Evyn has been fascinated with art her whole life. Growing up in an artistic family, she has been influenced creatively by her grandma. Whether that meant them using leaves or flowers from nature to turn into art pieces or her grandma sharing her next innovative project idea to entertain her. When Evyn was younger, she’d go to her grandma’s house and practice art for days on end.
“My grandma was the type of person who just had art scattered all over her walls and throughout her house,” Evyn said. “So my love for art definitely started with her as well as being creativity inclined all throughout my life, always thinking and creating in an artistic way.”
It wasn’t until high school that Evyn found her own art style and the proper outlet for her art to be recognized. When Evyn isn’t painting murals for her CAS project, she’s cutting out magazines and collecting stickers for her collage business where she makes and sells phone cases and prints. The rest of her free time is filled with sketching and doodling little people and patterns as well.
When English teacher Kristin Anderson voiced that she desperately wanted something instead of the dusty file boxes filling the English hallway’s windows above the lockers, Evyn had just the idea to fix the situation: murals.
“I was sitting back at my desk, listening and I said to the class, ‘Or someone could make something to cover up the [cluttered mess],’” Anderson said while pointing to the windows. “And Evyn immediately called dibs and I thought, ‘Yes, that would be glorious.’”
At first Evyn wasn’t sure about her plan of action for her artwork in the English hallways. Painting was the art form Evyn does the least due to the large amount of time that goes into it for her to enjoy the final product. She juggled with the idea of painting the windows directly but found it would be inconvenient as she could only work on the 32-inch tall by 19-feet wide windows while at school.
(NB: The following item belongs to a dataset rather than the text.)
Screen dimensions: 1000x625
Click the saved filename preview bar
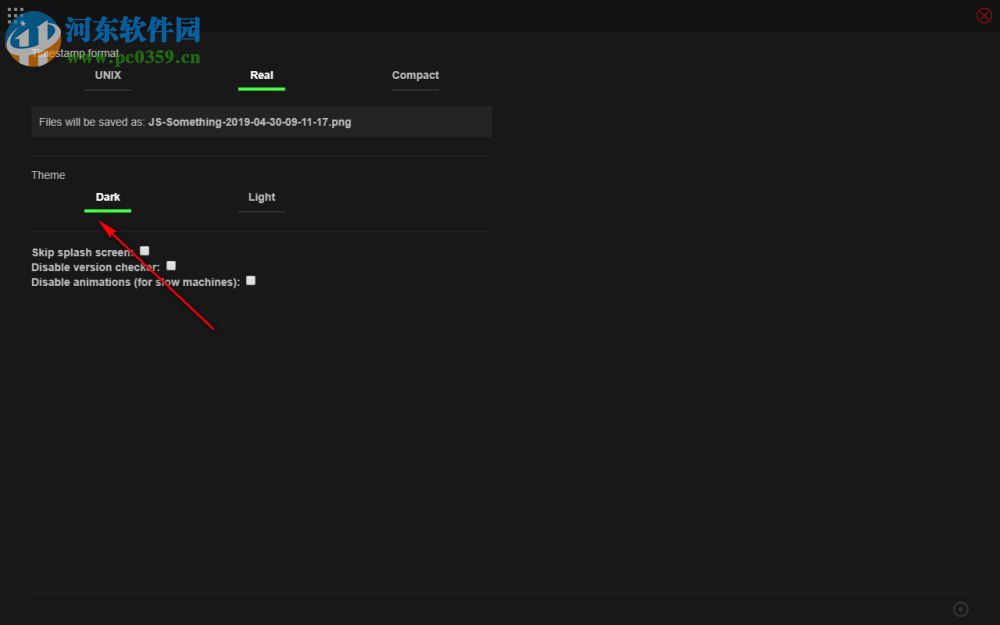(x=261, y=121)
Considering the project would be such a big undertaking, finding a way to do the project at home seemed like the most logical and best idea, according to Evyn.
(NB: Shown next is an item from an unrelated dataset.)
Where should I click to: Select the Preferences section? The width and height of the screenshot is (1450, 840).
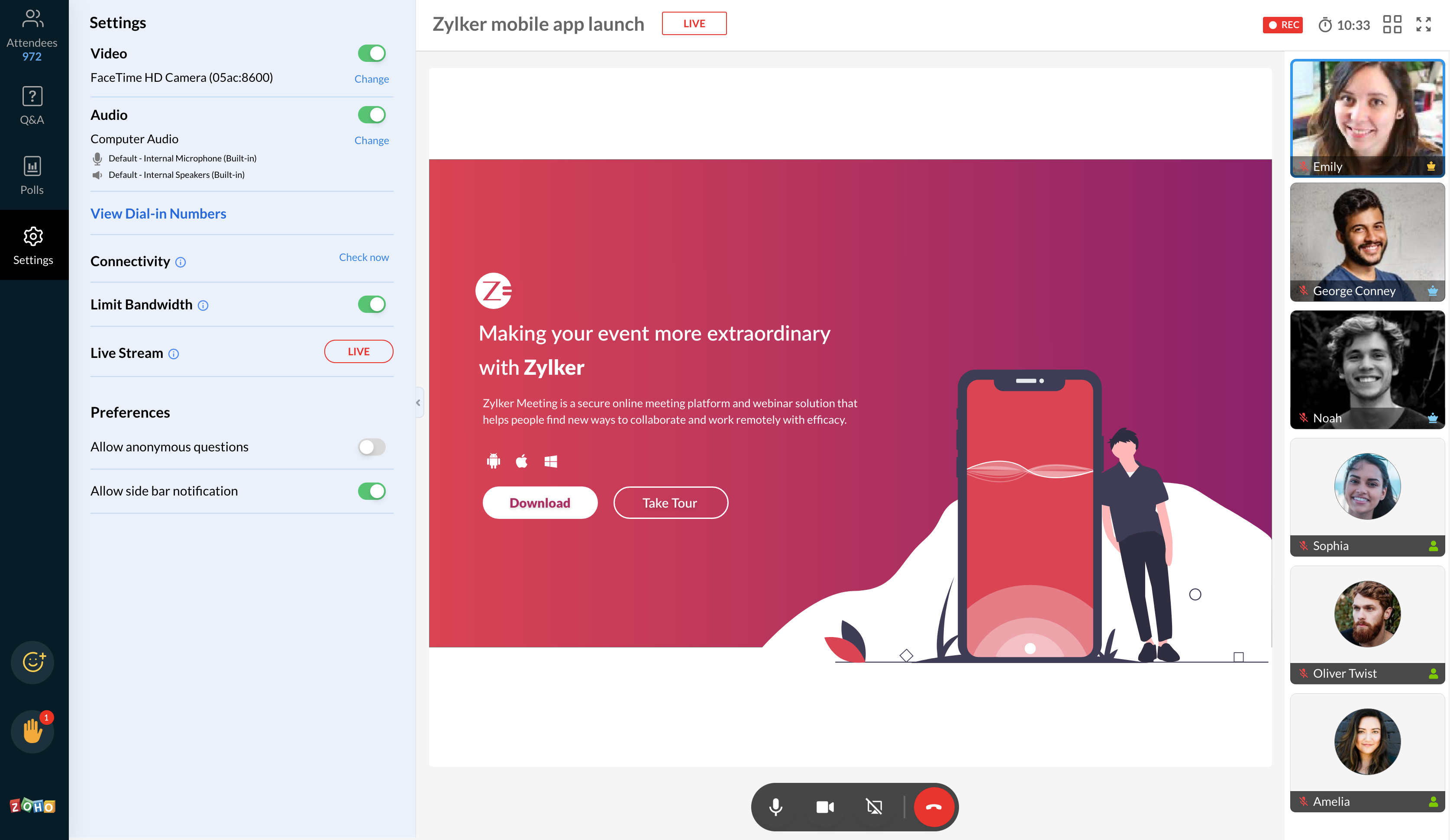[x=130, y=411]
Evyn decided to create insertable poster board murals for the windows. Evyn asked each teacher what book they would want represented in their classroom’s mural as the books taught in each class are different depending on grade and level. Since first starting the murals during Thanksgiving break, Evyn has been spending time sketching and painting the boards with her acrylic paint alongside the help of some of her IB classmates.
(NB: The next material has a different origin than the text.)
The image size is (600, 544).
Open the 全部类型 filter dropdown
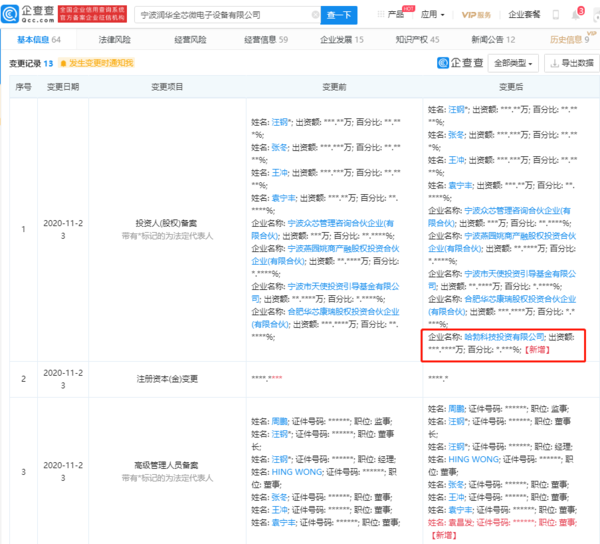(519, 63)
“I’ve known Evyn for all four years of high school, but we didn’t really talk until junior year when we joined IB and naturally became close,” Senior Caroline Gorman said. “She is a very creative person and when I heard her CAS project idea I thought it was brilliant and I knew I wanted to be her second-in-command painter.”
This time-consuming process has been easier for Evyn with the help and support of her peers. She’s relieved that she can use art as a positive outlet on the daily, now making the English hallways brighter and more colorful all because of the passion she picked up as a little girl.
“I think everyone’s CAS projects are super interesting, getting to see what everyones passionate about,” Gorman said. “The murals ended up just perfectly aligning with Evyn and her creative personality.”